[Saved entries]
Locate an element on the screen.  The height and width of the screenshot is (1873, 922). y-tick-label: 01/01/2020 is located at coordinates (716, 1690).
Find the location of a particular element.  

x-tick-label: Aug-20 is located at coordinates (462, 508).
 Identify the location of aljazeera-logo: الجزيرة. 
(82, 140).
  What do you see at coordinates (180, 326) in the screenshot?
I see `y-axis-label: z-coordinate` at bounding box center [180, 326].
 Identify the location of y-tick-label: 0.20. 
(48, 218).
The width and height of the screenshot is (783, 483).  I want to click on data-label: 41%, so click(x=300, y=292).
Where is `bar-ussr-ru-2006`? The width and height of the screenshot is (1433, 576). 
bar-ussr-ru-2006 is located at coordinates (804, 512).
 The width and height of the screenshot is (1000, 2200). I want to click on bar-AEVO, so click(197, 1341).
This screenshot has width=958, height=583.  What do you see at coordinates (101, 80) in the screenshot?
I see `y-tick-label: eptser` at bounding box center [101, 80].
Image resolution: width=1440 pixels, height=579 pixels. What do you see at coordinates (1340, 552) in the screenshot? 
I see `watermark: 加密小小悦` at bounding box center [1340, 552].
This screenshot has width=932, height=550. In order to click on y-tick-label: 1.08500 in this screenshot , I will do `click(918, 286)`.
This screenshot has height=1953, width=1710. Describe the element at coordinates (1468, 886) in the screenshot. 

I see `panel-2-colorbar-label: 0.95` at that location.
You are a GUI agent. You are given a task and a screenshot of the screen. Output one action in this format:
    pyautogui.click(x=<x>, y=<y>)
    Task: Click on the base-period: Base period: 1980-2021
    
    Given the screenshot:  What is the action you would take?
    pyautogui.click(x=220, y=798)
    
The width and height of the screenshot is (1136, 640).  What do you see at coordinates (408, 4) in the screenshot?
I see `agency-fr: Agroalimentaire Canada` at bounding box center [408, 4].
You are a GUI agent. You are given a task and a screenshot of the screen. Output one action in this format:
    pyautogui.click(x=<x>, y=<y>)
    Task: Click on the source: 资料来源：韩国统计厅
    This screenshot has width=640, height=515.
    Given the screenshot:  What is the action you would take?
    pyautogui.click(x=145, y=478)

▶ _Exercise brief_
Copy out the lines of the listing above, beginning with its first line and going on through the line with "center [101, 80].". Both ends are included.

▶ _Answer space_
Locate an element on the screen.  The height and width of the screenshot is (1873, 922). y-tick-label: 01/01/2020 is located at coordinates (716, 1690).
Find the location of a particular element.  

x-tick-label: Aug-20 is located at coordinates (462, 508).
 Identify the location of aljazeera-logo: الجزيرة. 
(82, 140).
  What do you see at coordinates (180, 326) in the screenshot?
I see `y-axis-label: z-coordinate` at bounding box center [180, 326].
 Identify the location of y-tick-label: 0.20. 
(48, 218).
The width and height of the screenshot is (783, 483).  I want to click on data-label: 41%, so click(x=300, y=292).
Where is `bar-ussr-ru-2006`? The width and height of the screenshot is (1433, 576). 
bar-ussr-ru-2006 is located at coordinates (804, 512).
 The width and height of the screenshot is (1000, 2200). I want to click on bar-AEVO, so click(197, 1341).
This screenshot has width=958, height=583.  What do you see at coordinates (101, 80) in the screenshot?
I see `y-tick-label: eptser` at bounding box center [101, 80].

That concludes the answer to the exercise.